Jenga è un gioco da tavolo il cui nome è tratto dalla lingua swahili (Jenga significa “costruisci!”, imperativo del verbo Kujenga). Si sistemano 54 blocchi di legno per formare una torre di 18 piani, con 3 blocchi per piano. I giocatori a turno sottraggono un blocco dalla torre e lo posizionano sulla sommità. La torre diventa progressivamente più instabile. Quando un giocatore sottrae il pezzo che la fa crollare, ha perso.
Come in Jenga, il modo più veloce per un’azienda di aumentare i profitti è quello di rimuovere alcuni elementi. Elaborare più transazioni con meno costi. Abbassare le spese generali. Misurare i costi marginali (relativi a ogni transazione), andando a trovare modi di gestire più attività a parità di risorse. E più velocemente.
Pensate a una start-up in crescita grazie a un servizio di buon successo. Una volta arrivati al primo profitto, come andare oltre?
- Espandersi a livello nazionale o internazionale: Costoso e rischioso!
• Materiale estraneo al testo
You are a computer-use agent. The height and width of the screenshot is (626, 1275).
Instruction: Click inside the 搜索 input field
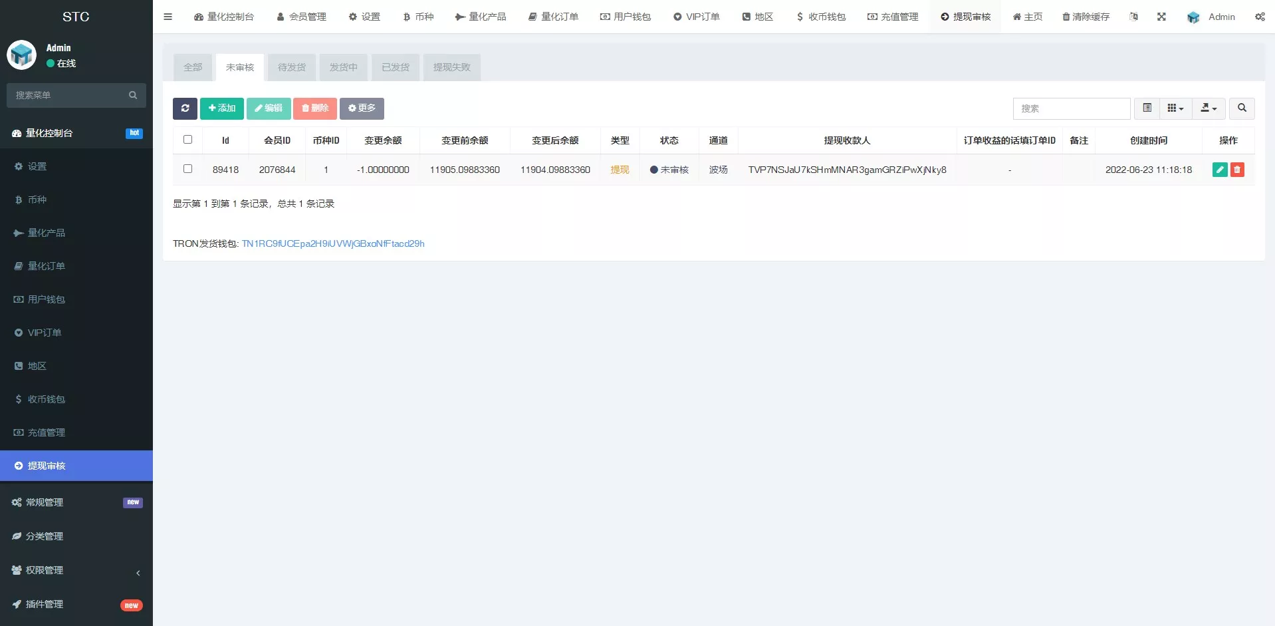tap(1072, 108)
E se poi non abbiamo successo?
- Acquisire un concorrente e aumentare le quote di mercato: e se poi non riusciamo a integrarlo?
- Chiedere un finanziamento per aprire una nuova fabbrica: e se poi non ripaghiamo il debito?
- Sviluppare una nuova linea di prodotto: e se poi non ha successo? Oppure, magari, piace troppo e cannibalizza il profitto generato dagli attuali prodotti
È più semplice giocare a Jenga:
- Perché tenere una receptionist quando i contatti con i clienti sono soprattutto digitali?
- Perché 4 tecnici quando ne possono bastare 3? Se i clienti devono aspettare un paio d’ore, non è un grosso problema
- Perché dare aumenti di stipendio o piani incentivi alle persone? Non preoccupiamoci del turnover. Diamo alle persone parecchio da fare e, se e quando se ne vanno, assumeremo qualcun altro
- Problema assistenza clienti? Ecco chatbot e FAQ. Al massimo un paio di persone al call center
Giocare a Jenga è contagioso. Una volta che un nostro concorrente inizia, c’è un’implicita pressione a fare lo stesso. I profitti diventano il punto focale. Inizia una corsa al ribasso che, alla fine, è senza vincitori. Quando vengono rimossi troppi pezzi, o la tecnologia o il mercato cambia, la torre diventa troppo traballante e crolla. Qualcun altro costruisce una nuova torre, almeno inizialmente più solida, e il processo ricomincia da capo.
La sfida più grande per i manager? Conciliare il breve e lungo termine
Dashboard e controllo di gestione sono fondamentali. Padroneggiare i numeri è essenziale. Ma i numeri non sono il business, i numeri sono indicatori, elementi collaterali. I numeri sono la forma. La sostanza sono i prodotti, i clienti, il valore che portiamo sul mercato, la differenza fatta giorno per giorno.
Contrariamente a quanto si pensa, le aziende non esistono per fare profitto. Le aziende esistono perché danno un valore o risolvono un problema. Ad esempio, il gelato rinfresca e dà piacere. Ciò che pago è la conseguenza del valore ricevuto. Il profitto è fondamentale ma è solo un (imprescindibile) effetto collaterale del perché le aziende esistono.
Passiamo molto tempo a rendere le nostre torri sempre più traballanti. La capacità di connettersi con clienti e fornitori, di far evolvere un prodotto o servizio o organizzazione, la chiarezza del valore generato è troppo importante. Non misurate solo l’elemento collaterale (i numeri). Ne vogliamo parlare?